Lotus World: An Illustrated Guide to the Gohonzon

Provisional Teaching

In the Lotus Sutra, … bodhisattvas come from ideal worlds to hear the Dharma and volunteer to teach the Lotus Sutra in this world after the Buddha’s extinction. They represent those who cultivate the Six Perfections of generosity, discipline, patience, energy, meditation, and wisdom over many lifetimes in order to attain buddhahood. These bodhisattvas also assume that Shakyamuni Buddha only attained enlightenment within his current lifetime, and that his current buddhahood was the culmination of many eons of spiritual cultivation. … So in the context of the Lotus Sutra, these bodhisattvas represent a provisional teaching regarding the relationship between Bodhisattva Practice and buddhahood.

Bodhisattvas

The pre-Mahayana sutras recognize only two bodhisattvas, Siddhartha Gautama before he attained buddhahood as Shakyamuni Buddha and Maitreya Bodhisattva, who resides in the Heaven of Contentment until he appears as the next Buddha in this world. These sutras leave open the possibility that there might be other bodhisattvas, but none are named. The Mahayana sutras, however, make the bodhisattva the primary ideal of Buddhist practice.

Lotus World: An Illustrated Guide to the Gohonzon

Imprinted Gate and Original Gate

In the first half of the Lotus Sutra, the “imprinted gate” (Japanese, shakumon), the theoretical teaching of the One Vehicle is taught. This teaching is called theoretical because it teaches that “in theory” all people can become buddhas because all along the Buddha was teaching the One Vehicle that leads to buddhahood. The provisional bodhisattvas, like Maitreya Bodhisattva and Accumulated Wisdom Bodhisattva, represent this principle by providing a model of gradual cultivation to attain buddhahood. For them, bodhisattva practice must precede buddhahood as its cause.

The latter half of the Lotus Sutra, the “original gate,” is the essential teaching of the Eternal Shakyamuni Buddha. The essential teaching reveals that buddhahood has no beginning or end: the cause of buddhahood, bodhisattva practice, is actually simultaneous with the effect, buddhahood in the eternal enlightenment of Shakyamuni Buddha. One enters into this unity of practice and enlightenment through faith in the living actuality of buddhahood already present in the figure of the Eternal Shakyamuni Buddha. This is his teaching, and only his original disciples, the Bodhisattvas of the Earth, are entrusted to propagate such a teaching during the critical time of the Latter Age of the Dharma.

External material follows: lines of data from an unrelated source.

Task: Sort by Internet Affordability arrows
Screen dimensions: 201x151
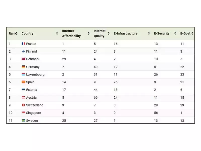Action: click(88, 33)
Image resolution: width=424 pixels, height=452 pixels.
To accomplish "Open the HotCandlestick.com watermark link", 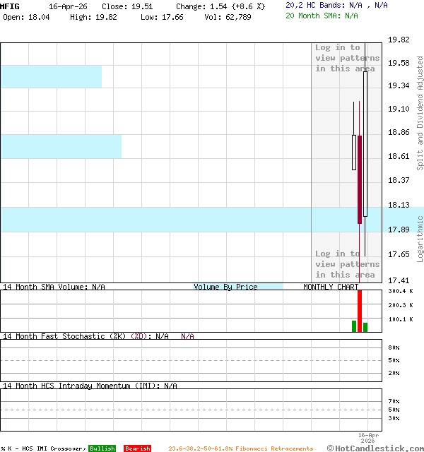I will (375, 448).
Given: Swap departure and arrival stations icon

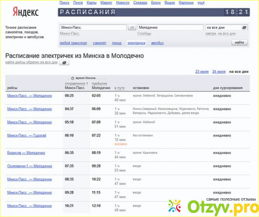Looking at the screenshot, I should tap(132, 28).
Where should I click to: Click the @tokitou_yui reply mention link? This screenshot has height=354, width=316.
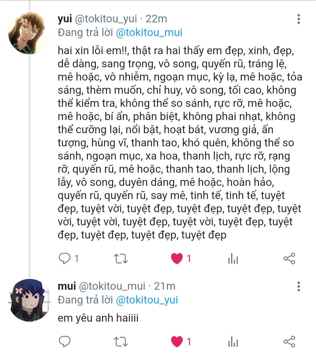[147, 300]
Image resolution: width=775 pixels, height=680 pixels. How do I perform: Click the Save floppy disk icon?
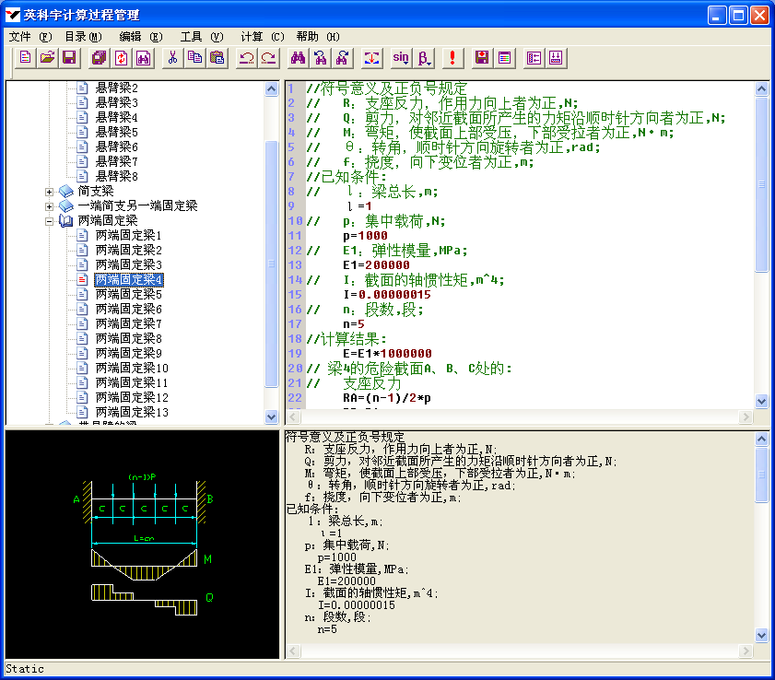(x=69, y=58)
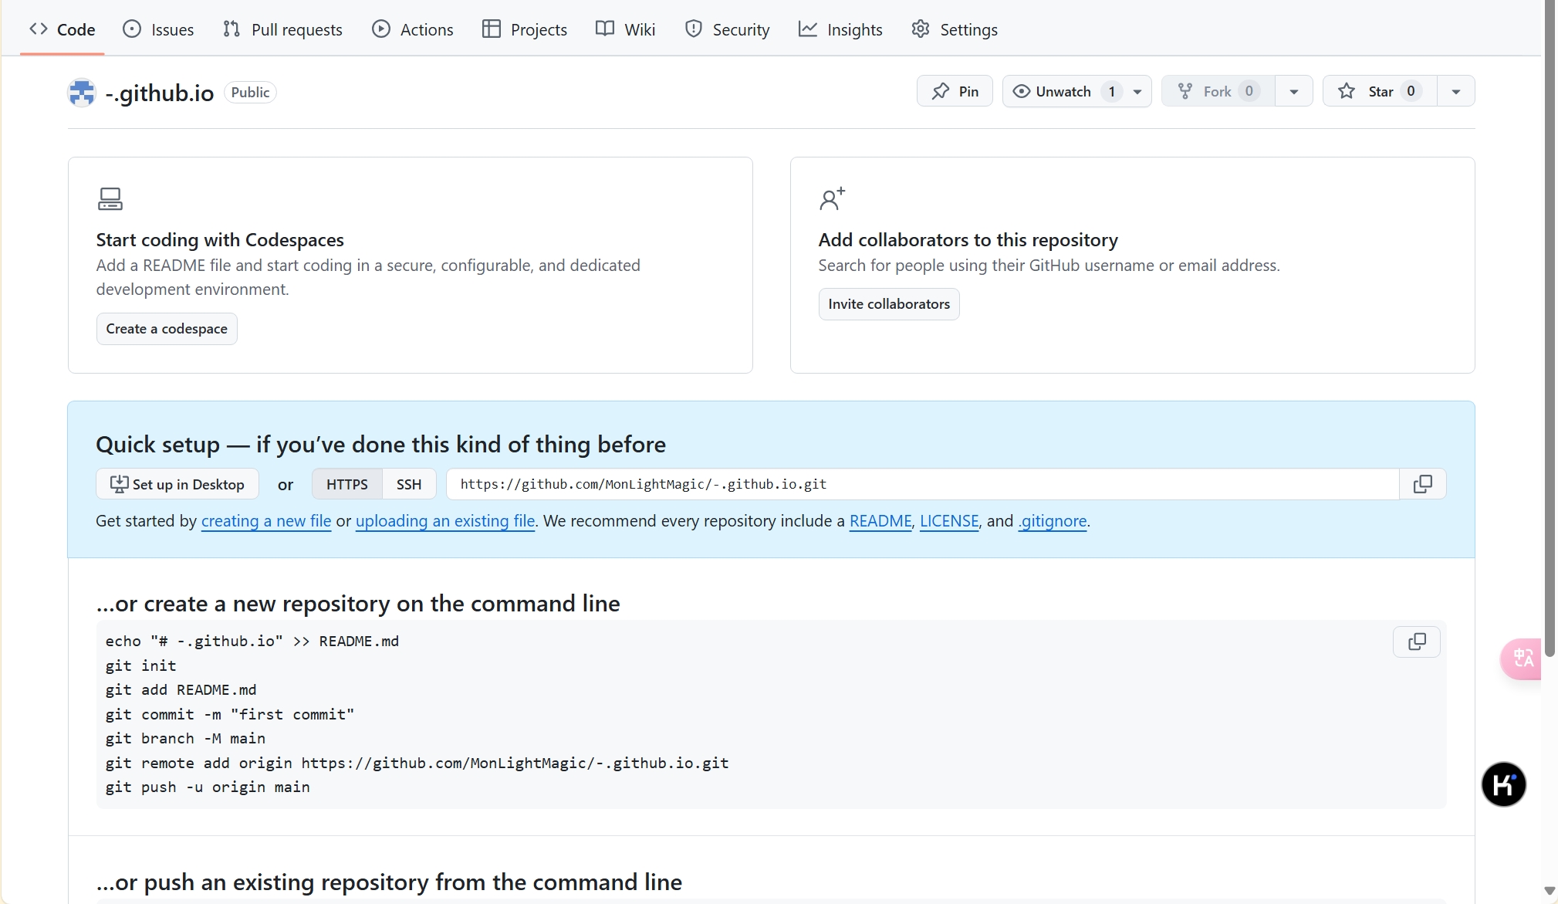This screenshot has height=904, width=1558.
Task: Click the Code tab icon
Action: tap(39, 29)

Lotus World: An Illustrated Guide to the Gohonzon

Each Bodhisattva of the Earth

In Chapter 21 of the Lotus Sutra, [the Bodhisattvas of the Earth] are given the specific transmission of the Wonderful Dharma of the Lotus Flower Sutra consisting of the teachings, the supernatural powers, the treasury, and the achievements of the Buddha. Therefore, they are responsible for propagating the Lotus Sutra in the Latter Age of the Dharma. Thus, anyone who upholds the Odaimoku in this age is said to be a Bodhisattva of the Earth or, more humbly, one of their followers.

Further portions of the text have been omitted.